SINGAPORE: Rent for luxury apartments in some of the world’s biggest cities see a sudden upward trend, likely caused by limited supply and buyers looking to acquire after the pandemic.
Prime residential rents, defined as the top 5 per cent of the market, rose 7.9 per cent year over year on average in the 12 months till September, according to real estate company Knight Frank, which tracks 10 global cities.

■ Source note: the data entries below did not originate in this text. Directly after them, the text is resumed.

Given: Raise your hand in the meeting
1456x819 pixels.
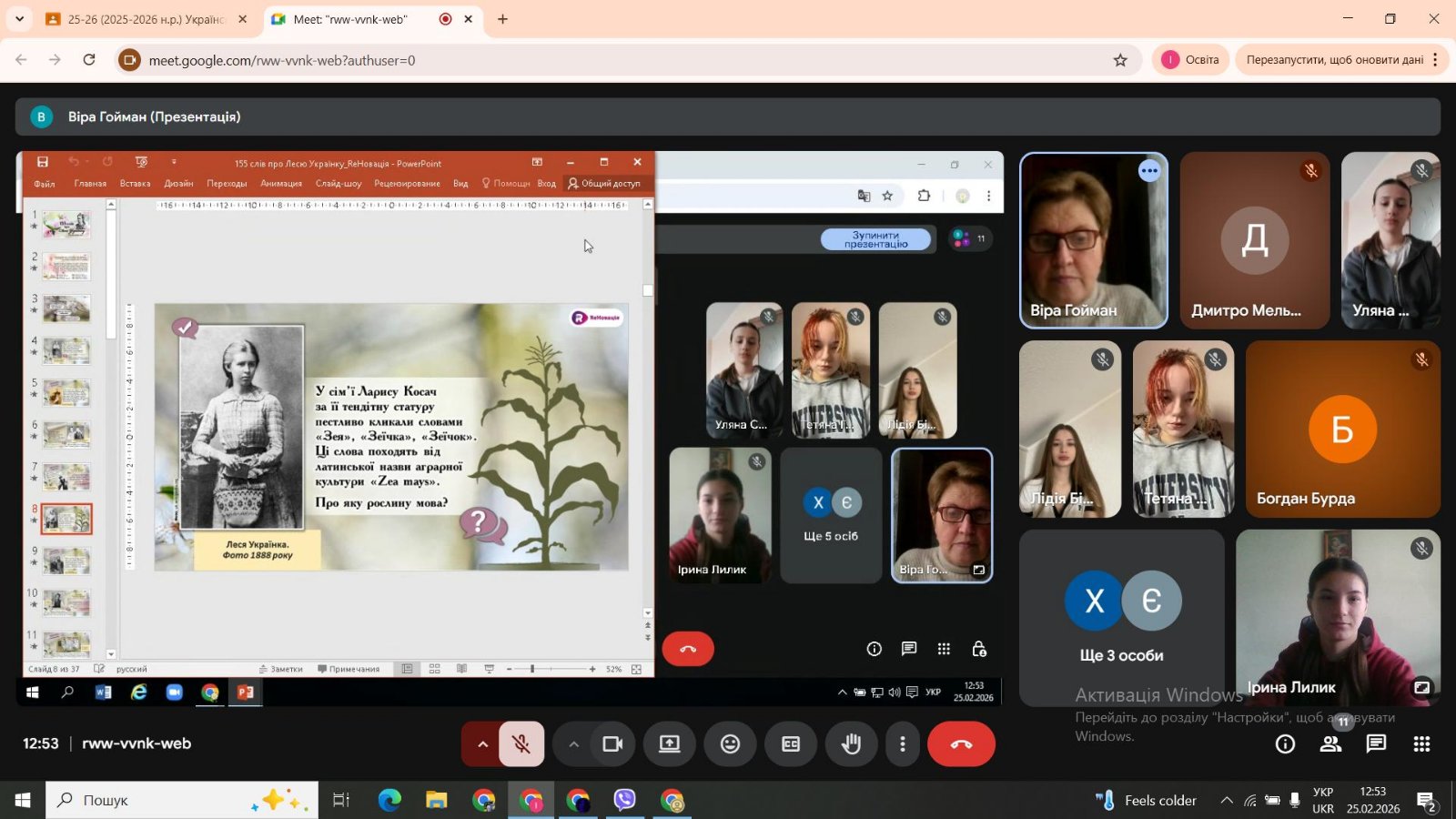Looking at the screenshot, I should pyautogui.click(x=851, y=744).
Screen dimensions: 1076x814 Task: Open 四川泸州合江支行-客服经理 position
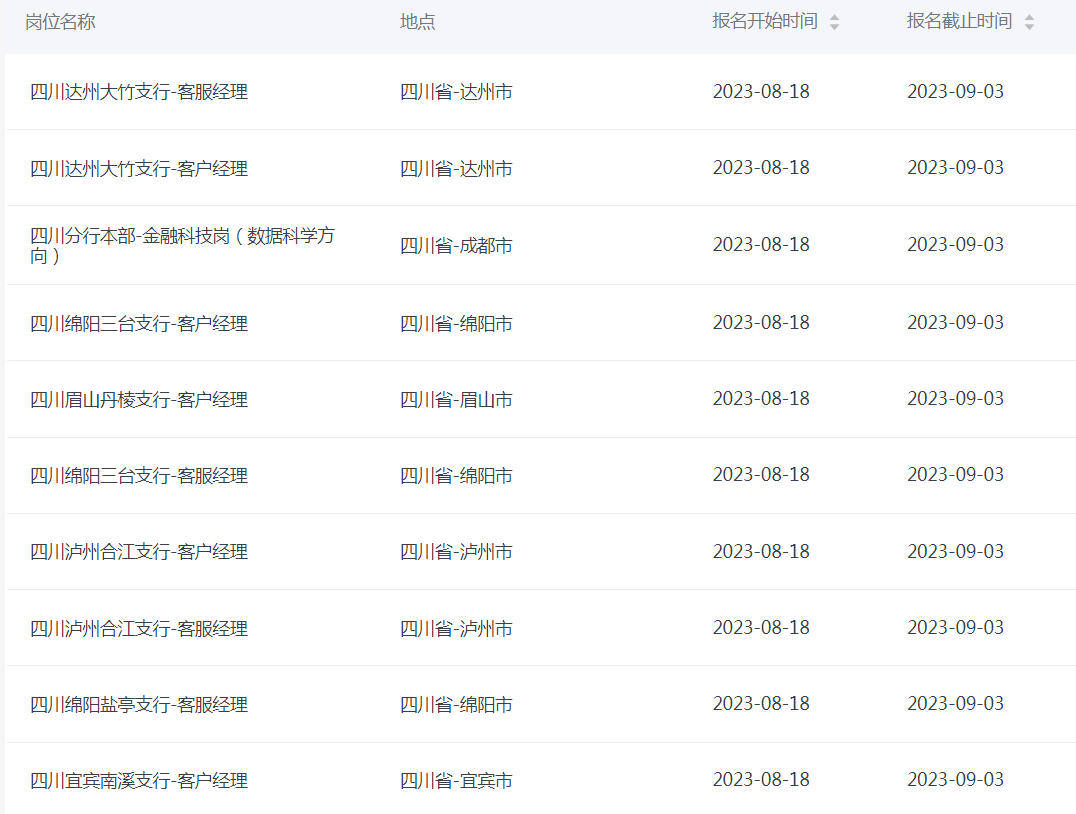point(139,628)
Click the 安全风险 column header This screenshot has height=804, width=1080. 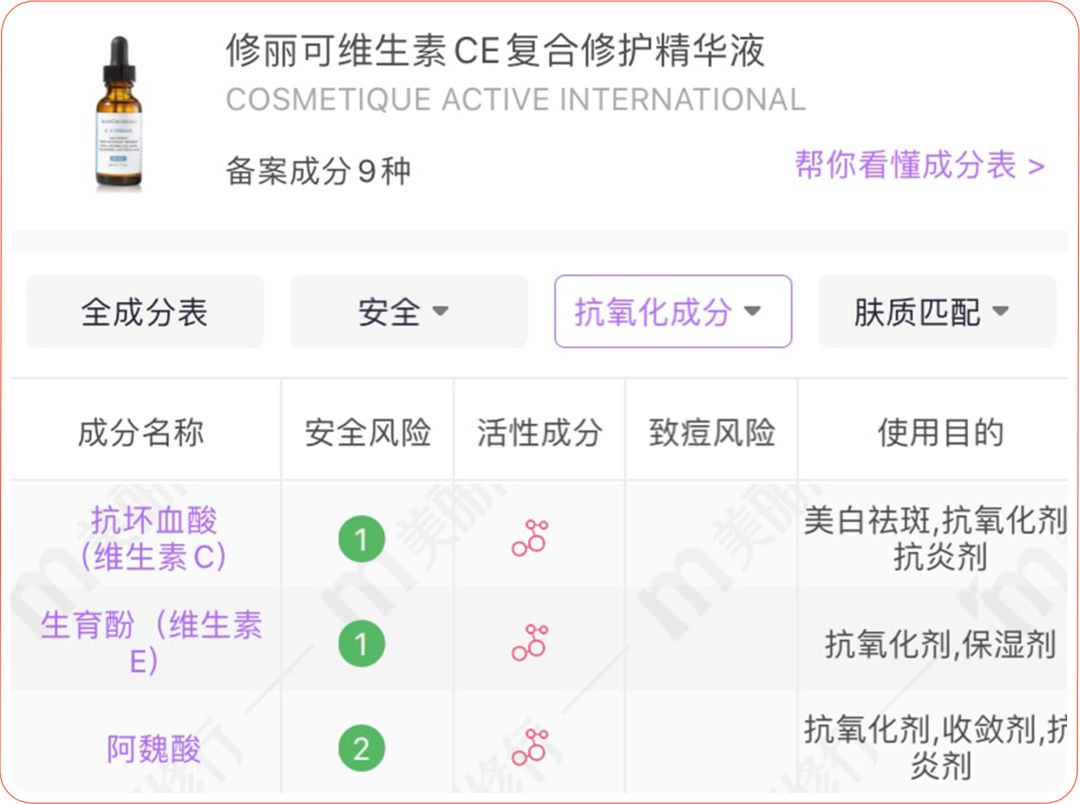(x=368, y=432)
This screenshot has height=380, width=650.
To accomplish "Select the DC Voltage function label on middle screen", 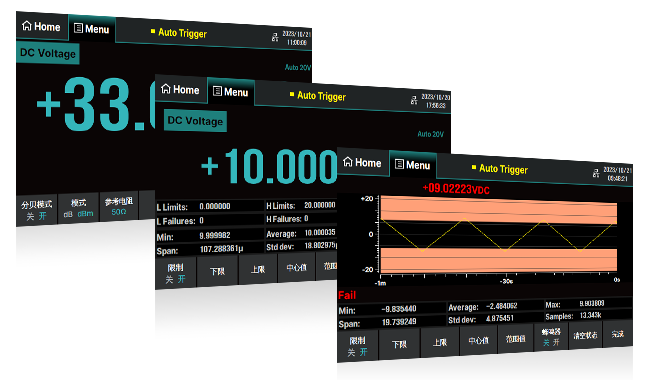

In Singapore, prime rents were up 14.5 per cent compared to last year, while the gain was 11.2 per cent in London. Singapore was, however, behind only Sydney among the 10 cities that Knight Frank tracked in terms of annual rental changes.
Despite the increase, signs point to a downward trend just around the corner. In the third quarter of the year, rent on prime properties in Singapore dropped 1.7 per cent, according to Knight Frank. The company said it also sees the rate of increases slowing globally in the coming months as tenants reach their affordability limits.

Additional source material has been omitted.